EXCERPTED DATA →
───

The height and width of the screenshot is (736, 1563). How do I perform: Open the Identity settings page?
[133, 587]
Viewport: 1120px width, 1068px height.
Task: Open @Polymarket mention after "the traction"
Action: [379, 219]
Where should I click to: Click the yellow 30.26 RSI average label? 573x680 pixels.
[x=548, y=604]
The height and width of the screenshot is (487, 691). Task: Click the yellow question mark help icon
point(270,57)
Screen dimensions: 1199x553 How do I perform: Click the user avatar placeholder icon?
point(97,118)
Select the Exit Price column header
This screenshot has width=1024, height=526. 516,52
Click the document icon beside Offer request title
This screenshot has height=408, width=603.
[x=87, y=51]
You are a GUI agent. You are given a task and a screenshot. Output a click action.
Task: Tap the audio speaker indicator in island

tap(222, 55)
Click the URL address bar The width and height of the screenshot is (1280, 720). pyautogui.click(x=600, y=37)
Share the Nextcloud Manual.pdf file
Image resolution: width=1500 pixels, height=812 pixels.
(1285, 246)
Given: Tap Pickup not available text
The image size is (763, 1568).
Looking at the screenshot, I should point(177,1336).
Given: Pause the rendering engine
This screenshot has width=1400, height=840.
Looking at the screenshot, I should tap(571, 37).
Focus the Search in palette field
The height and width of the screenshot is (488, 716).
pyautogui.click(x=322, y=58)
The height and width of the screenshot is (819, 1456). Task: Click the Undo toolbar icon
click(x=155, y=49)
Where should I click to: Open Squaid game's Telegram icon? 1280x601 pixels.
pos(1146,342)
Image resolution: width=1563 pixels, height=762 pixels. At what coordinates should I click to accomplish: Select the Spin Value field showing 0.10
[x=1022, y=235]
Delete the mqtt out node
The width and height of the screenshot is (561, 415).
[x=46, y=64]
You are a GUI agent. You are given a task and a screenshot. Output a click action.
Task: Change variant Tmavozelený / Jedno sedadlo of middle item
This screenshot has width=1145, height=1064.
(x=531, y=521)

───

EXERCISE → Retype all of the lines above without any changes.

PROBLEM SOLUTION →
The height and width of the screenshot is (736, 1563). How do I perform: Open the Identity settings page?
[133, 587]
Viewport: 1120px width, 1068px height.
Task: Open @Polymarket mention after "the traction"
Action: [379, 219]
Where should I click to: Click the yellow 30.26 RSI average label? 573x680 pixels.
[x=548, y=604]
The height and width of the screenshot is (487, 691). Task: Click the yellow question mark help icon
point(270,57)
Screen dimensions: 1199x553 How do I perform: Click the user avatar placeholder icon?
point(97,118)
Select the Exit Price column header
This screenshot has width=1024, height=526. 516,52
Click the document icon beside Offer request title
This screenshot has height=408, width=603.
[x=87, y=51]
You are a GUI agent. You are given a task and a screenshot. Output a click action.
Task: Tap the audio speaker indicator in island

tap(222, 55)
Click the URL address bar The width and height of the screenshot is (1280, 720). pyautogui.click(x=600, y=37)
Share the Nextcloud Manual.pdf file
Image resolution: width=1500 pixels, height=812 pixels.
(1285, 246)
Given: Tap Pickup not available text
The image size is (763, 1568).
Looking at the screenshot, I should point(177,1336).
Given: Pause the rendering engine
This screenshot has width=1400, height=840.
Looking at the screenshot, I should tap(571, 37).
Focus the Search in palette field
The height and width of the screenshot is (488, 716).
pyautogui.click(x=322, y=58)
The height and width of the screenshot is (819, 1456). Task: Click the Undo toolbar icon
click(x=155, y=49)
Where should I click to: Open Squaid game's Telegram icon? 1280x601 pixels.
pos(1146,342)
Image resolution: width=1563 pixels, height=762 pixels. At what coordinates should I click to accomplish: Select the Spin Value field showing 0.10
[x=1022, y=235]
Delete the mqtt out node
The width and height of the screenshot is (561, 415).
[x=46, y=64]
You are a GUI agent. You are given a task and a screenshot. Output a click action.
Task: Change variant Tmavozelený / Jedno sedadlo of middle item
This screenshot has width=1145, height=1064.
(x=531, y=521)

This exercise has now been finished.